Do not rush to make a proposal until you are sure of the answer

It will be difficult for you to find a relationship specialist who recommends "taking a chance and hoping that she will agree." You will be less nervous and enjoy the moment more if you are sure that the partner agrees (and not because you are surprised or feel guilty). You probably shouldn't ask, “Listen, if I asked you to marry me, would you agree?” Therefore, you will have to soberly assess the status of the relationship to determine when the right time is coming. The marriage proposal should be felt like the natural culmination of one of the phases of the relationship, and also be the starting point for the transition to a new stage.

Make sure you are more excited by the question itself than by the sight

Clearly prioritize. Your main goal is to ask the person to become your spouse (or spouse), and not to create the coolest proposal in the world, right? If the thought of sight is more exciting to you than the thought of an actual proposal, you might need to consider whether you are really ready to take this important step. Think of it this way: every sentence that ends with agreement becomes a great story to tell. The most effective proposal, which ends with a rejection clearly will not be what you want to share (at least to you!).

when should you get engagedDo not take advantage of the public environment to put pressure on your partner

If you are not sure that you will agree by making a proposal in private, do not try to increase your chances by asking a question among a crowd of people. Perhaps a person will think that they have no choice but to agree, despite internal doubts. This is unlikely to become the basis for a successful engagement and a strong marriage (if you get to this). You can make a proposal in public if both of the following conditions are true: your partner will be delighted with this, and you are sure that they will give consent in a private setting.

Choose a location that is meaningful to the partner

For example, return to the place where you met or where you had your first date. Or take them to a romantic place that they wanted to see (perhaps the top of the Eiffel Tower?). Use your knowledge of a partner to choose a place that they like. Of course, not everyone prefers exotic places or trendy restaurants. If a person would prefer a proposal in the private atmosphere of their apartment, choose this option (this will still be a memorable moment for them!).

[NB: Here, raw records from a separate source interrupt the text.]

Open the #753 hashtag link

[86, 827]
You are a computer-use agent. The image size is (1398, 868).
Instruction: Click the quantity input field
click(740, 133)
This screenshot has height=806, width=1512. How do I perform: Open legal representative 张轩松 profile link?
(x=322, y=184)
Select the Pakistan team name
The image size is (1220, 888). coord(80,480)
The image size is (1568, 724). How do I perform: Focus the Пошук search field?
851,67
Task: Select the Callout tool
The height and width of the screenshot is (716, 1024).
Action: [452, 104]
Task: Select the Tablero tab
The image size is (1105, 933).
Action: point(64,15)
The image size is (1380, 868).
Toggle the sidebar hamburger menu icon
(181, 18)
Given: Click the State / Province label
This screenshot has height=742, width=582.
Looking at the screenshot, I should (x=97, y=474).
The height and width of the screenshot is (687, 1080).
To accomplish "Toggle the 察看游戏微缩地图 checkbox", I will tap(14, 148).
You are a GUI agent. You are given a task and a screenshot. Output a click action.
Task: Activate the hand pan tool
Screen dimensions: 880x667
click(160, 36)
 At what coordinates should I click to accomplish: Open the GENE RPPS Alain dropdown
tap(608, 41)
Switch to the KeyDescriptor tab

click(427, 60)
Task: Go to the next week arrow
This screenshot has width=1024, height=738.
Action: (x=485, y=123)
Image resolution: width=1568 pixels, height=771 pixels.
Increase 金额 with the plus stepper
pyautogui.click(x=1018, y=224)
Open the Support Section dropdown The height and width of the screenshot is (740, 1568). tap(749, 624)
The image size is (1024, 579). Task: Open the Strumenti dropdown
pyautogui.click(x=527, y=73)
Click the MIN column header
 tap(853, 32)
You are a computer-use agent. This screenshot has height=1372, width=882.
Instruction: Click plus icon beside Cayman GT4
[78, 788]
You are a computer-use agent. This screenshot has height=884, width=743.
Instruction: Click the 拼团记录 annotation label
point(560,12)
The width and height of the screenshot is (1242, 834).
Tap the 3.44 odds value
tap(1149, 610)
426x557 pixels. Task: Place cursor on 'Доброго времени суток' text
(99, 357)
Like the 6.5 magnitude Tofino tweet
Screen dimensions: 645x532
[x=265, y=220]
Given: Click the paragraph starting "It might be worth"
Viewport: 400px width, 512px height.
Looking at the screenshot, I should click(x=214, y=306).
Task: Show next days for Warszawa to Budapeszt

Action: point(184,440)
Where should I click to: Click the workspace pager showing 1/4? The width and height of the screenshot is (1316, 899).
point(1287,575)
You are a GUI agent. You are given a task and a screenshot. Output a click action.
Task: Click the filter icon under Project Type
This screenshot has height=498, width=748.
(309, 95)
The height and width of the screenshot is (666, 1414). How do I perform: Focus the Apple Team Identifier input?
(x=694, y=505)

Use relaxation techniques to calm down before making a proposal

Take a few deep, slow breaths. This is a great way to calm your nerves at the last minute before asking an important question. Also, take some time before meeting with your partner to take other calming actions. Do everything that helps you, for example, meditate, pray or use visualization techniques; do yoga, do light physical exercises (for example, walk) or progressive muscle relaxation; write a diary about your experiences or talk with a close friend.

Feel the moment instead of worrying about every detail

Despite the fact that news feeds of social networks may indicate the opposite, the proposal should not be ideal and go without any hesitations or failures. Remember the ultimate goals: to express your love and desire to be with your partner all your life and get their consent!

Instead of worrying about the details of the process, look into the eyes of a partner. Sincerely express what is in your soul. Listen carefully to the answer. Soak up the whole moment. In the end, perhaps this is an experience that will happen to you only once in a lifetime.

Do not make a proposal while drunk. Engagement should be a moment that will be remembered for the rest of your life. Do not make a proposal if you are not 100% ready for marriage. If you rush things in a relationship, they will inevitably fall apart, and you will only hurt your partner.